# [Wet Thumb Forum]-Lighting for 20H



## Poeci (Dec 27, 2004)

I'm planning on a 20h planted tank and need some advice on what would be a good light fixture to buy, I want to be able to keep plants that require moderate to high light levels and need advice on what would be a good fixture.


----------



## Poeci (Dec 27, 2004)

I'm planning on a 20h planted tank and need some advice on what would be a good light fixture to buy, I want to be able to keep plants that require moderate to high light levels and need advice on what would be a good fixture.


----------



## Margolis (Sep 22, 2004)

the 24" strip here would seem to fit the bill. http://www.drsfostersmith.com/product/prod_display.cfm?pcatid=11418&N=2004+113176

If you have any doubts, you could always spring for the dual lamp model


----------



## Poeci (Dec 27, 2004)

thanks for the info, have you had any experiences with corallife hoods?


----------



## Poeci (Dec 27, 2004)

Also I was wondering do you have to have a glass cover on the aquarium in order to use these lights?


----------



## Hawkeye (Aug 20, 2004)

I use 55w cf lighting on my 20gal tall tanks.

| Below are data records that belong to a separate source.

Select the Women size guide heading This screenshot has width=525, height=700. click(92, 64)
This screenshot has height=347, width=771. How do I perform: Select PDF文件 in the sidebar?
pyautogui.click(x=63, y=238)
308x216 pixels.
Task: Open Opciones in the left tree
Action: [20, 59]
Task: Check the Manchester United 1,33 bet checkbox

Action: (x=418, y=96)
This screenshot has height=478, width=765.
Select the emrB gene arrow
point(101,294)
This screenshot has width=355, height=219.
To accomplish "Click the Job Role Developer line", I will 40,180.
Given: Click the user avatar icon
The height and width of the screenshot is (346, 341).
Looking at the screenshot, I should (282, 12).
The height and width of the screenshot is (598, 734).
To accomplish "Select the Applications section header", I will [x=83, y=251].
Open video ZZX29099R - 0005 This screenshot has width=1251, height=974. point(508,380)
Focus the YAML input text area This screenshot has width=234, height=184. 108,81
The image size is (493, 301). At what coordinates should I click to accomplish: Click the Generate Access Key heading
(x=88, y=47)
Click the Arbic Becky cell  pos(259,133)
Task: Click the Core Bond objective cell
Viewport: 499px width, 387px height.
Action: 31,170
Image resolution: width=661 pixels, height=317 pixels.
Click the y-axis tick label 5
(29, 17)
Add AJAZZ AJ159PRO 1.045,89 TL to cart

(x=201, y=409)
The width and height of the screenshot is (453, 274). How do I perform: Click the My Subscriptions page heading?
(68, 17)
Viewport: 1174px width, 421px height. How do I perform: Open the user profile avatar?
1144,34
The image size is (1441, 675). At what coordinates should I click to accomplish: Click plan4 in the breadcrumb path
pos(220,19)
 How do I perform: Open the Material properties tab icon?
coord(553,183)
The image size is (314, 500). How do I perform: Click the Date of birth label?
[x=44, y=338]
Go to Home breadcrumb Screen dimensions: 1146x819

Some have CO2 and some with out. You should be able to grow just about any plants you want with this set up. As far as a glass top. To be on the safe side you should have a glass top, but I don't use them any more. I have to maintain several tanks, it gets to be a pain taking off and putting on glass tops just about every night.

Hawk


----------



## Poeci (Dec 27, 2004)

Alright so your stating that if I get the coralife hood that all I would really need to support the type of plants I'm planning, is the single strip 65w? The double would be overkill?


----------



## Hawkeye (Aug 20, 2004)

Yes the should be fine. What brand aquarium do you have. If you have an All Glass you might want to check their cf lights out.
Or make your own with a lighting kit from ahsupply.com

Hawk


----------



## Poeci (Dec 27, 2004)

Hey thanks for responding, I've looked at Ahsupplies'site and am very interested, where can you find All Glass stuff, 'cause that is who made my tank, I've looked on big al's and drs. cant seem to find any "cf" equip, by the way what does "cf" mean, Happy new year!


----------



## Margolis (Sep 22, 2004)

cf is compact flourescent. You can get all-glass cf strips at dr foster and smith, http://www.drsfostersmith.com/product/prod_display.cfm?pcatid=3773&N=2004+113176

But I wouldn't waste the money. You will be paying too much for a strip that is not nearly as good as the satellite strip I linked to earlier.


----------



## Hawkeye (Aug 20, 2004)

That is true, All Glass reflector are not as good a AH and other lights but with a 55w over a 20tall you don't really need allot light penetration. I use them on my 20gal tall tanks with and without CO2 and they work fine without causing algae.

Hawk


----------



## Jonddk (Apr 16, 2006)

I have a 20H as well. I got the 2 by 36 watt kit from AH supply. Is this too much light or will I be okay.


----------



## Hawkeye (Aug 20, 2004)

That is the setup I use on my 30gal with great results. On a 20gal I have used 65w from AH that worked fine but I had to use DIY CO2 to keep the algae in check. Give it a try. IF you have problems just use one of the 36w bulbs. If you use both make sure you use CO2 and don't run them over 8-9 hours.

Hawk


----------



## Momotaro (Feb 17, 2004)

72 watts over a 20G should be OK. Be sure and have some sort of CO2 supplimentation as well, just to be on the safe side. 72w over 20G would be considered high light, so the CO2 is just about a necessity in my opinion. I run 130W over a 20L, CO2 is required to make that work!

Mike


----------



## Jonddk (Apr 16, 2006)

Thanks for the quick reply!!! The tank is currently set up as a nano "reef". Although I only have a couple corals and a pair of clownfish I'm finding it a lot harder to maintain than my 90gal reef. I want the 20 to be heavily planted. Can you guys give me some ideas on plants that would work well? I'm hoping to have 2 or 3 small schools of tetras and some cory's for the bottom. Thanks again guys. Poeci, sorry for hijacking the thread.


----------



## Hawkeye (Aug 20, 2004)

With 2x36w and CO2 you can grow any plants you want to without any trouble even hard to grow foreground plants.

Hawk


----------